Меняем часового, вызываем из первого взвода сержанта Рытова — стройного, смуглого, чернобрового двадцатилетнего парня, прекрасного пулеметчика.
— Рытов, — говорю я, — научите Мамырканова. Он даже стрелять не умеет.
— Есть научить, — отзывается он. — Разрешите взять во взвод?
— Берите.
— Пошли, — обращается он к Мамырканову; кивнув на дверь, и, круто повернувшись, щелкнув каблуками, выходит из блиндажа.
На следующий день Макаров принимает у Мамырканова зачеты по материальной части оружия и по стрельбе в цель. Докладывает:
— Оружие знает хорошо, стреляет посредственно.
Мамырканов снова занимает свой пост возле КП.
— Ну, вот, — говорю я ему. — Теперь и в разведку можно идти.
Он печально, через силу улыбается в ответ, и я понимаю — Мамырканову никак не хочется в разведку.
— А я гранаты не умею бросать, — сообщает он.
— Иван, — говорю я. — Ну-ка, научи Мамырканова гранаты бросать.
— Есть. Какие прикажете?
— Все: РГД, Ф-1, противотанковые. Все.
Иван рассовывает гранаты по карманам и уводит с собою перепуганного Мамырканова. Скоро в дальнем конце оврага раздаются взрывы гранат. Вернувшись, Иван докладывает:
— Рядовой Мамыркан изучив уси гранаты и готов идти в разведку.

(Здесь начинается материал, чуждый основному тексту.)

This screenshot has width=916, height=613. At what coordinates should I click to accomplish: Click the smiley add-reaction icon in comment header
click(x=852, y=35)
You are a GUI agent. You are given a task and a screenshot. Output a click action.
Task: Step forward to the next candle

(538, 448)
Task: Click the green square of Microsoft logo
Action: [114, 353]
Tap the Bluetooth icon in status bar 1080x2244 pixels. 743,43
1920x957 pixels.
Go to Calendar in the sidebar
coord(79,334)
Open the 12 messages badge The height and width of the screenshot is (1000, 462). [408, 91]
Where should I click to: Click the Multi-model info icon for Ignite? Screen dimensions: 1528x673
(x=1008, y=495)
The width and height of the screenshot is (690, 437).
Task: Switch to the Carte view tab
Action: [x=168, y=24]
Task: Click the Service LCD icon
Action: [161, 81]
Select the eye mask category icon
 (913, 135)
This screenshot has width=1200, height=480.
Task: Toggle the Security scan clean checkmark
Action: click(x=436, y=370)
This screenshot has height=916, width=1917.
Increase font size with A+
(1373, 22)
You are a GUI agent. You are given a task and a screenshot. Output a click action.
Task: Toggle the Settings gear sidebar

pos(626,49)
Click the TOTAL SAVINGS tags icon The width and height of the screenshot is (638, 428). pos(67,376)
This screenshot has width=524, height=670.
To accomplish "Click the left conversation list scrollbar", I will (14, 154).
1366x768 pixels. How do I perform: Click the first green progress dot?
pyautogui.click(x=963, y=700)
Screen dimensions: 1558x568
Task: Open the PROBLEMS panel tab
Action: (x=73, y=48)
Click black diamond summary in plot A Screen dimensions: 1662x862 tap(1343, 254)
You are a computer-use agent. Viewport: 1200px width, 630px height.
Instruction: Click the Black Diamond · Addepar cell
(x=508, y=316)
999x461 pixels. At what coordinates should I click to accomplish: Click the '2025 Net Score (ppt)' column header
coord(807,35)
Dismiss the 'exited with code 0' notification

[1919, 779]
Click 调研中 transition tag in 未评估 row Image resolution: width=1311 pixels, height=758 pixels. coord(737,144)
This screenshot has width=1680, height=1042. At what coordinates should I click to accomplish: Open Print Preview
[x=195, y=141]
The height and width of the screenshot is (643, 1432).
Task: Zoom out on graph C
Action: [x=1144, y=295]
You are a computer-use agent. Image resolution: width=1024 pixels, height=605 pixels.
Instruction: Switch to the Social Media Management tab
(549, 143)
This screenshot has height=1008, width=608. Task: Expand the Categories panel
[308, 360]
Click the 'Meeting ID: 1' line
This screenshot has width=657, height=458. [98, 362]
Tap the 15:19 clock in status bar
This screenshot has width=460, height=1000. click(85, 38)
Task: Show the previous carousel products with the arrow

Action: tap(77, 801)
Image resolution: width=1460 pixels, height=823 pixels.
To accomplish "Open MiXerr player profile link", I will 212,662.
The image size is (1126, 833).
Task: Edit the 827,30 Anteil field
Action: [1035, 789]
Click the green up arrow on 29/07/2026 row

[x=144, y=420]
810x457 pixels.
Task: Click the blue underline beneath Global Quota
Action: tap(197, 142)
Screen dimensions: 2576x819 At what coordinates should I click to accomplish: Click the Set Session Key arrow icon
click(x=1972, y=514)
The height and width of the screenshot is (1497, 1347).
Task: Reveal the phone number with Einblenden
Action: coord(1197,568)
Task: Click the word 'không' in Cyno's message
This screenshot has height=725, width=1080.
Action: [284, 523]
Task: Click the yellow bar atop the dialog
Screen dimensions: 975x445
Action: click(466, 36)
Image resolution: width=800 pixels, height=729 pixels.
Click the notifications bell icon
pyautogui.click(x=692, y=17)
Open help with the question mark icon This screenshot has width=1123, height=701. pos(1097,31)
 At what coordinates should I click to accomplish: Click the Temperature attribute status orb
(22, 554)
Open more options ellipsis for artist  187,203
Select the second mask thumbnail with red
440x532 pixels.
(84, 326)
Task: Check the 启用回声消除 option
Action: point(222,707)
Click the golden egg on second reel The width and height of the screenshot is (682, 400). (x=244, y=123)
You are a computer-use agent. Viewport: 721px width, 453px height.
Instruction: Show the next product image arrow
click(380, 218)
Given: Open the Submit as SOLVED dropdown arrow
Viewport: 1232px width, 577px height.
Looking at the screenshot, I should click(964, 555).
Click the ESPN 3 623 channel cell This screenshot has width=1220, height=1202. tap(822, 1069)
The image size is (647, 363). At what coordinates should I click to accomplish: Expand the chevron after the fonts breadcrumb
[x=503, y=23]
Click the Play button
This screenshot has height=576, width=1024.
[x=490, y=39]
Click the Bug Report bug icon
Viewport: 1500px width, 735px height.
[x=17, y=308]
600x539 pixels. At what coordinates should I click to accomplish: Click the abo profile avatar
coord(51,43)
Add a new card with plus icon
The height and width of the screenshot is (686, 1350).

Мамырканов стоит тут же и — как мне кажется — уже придумывает новую отговорку. Я с любопытством смотрю на него: что еще не умеет он делать?
— По-пластунски ползать не умею, — сообщает юн час спустя, заглянув в дверь.
Довольно основательная причина, чтобы не идти в разведку. Но уметь ползать по-пластунски полезно каждому солдату. Поэтому я без особых душевных содроганий наблюдаю такую картину: посреди оврага ходит сержант Фесенко, а возле него, пыхтя, ползает Мамырканов. Он норовит передвигаться на коленках, но Фесенко неумолимо требует своего: ползти по земле, распластавшись на ней всем телом, и Мамырканов постигает эту сложную науку.
Рядом со мною стоит Иван Пономаренко и комментирует каждое движение Мамырканова:
— От же гарный разведчик получается с тебя. Ползаешь як тот… як его… краба.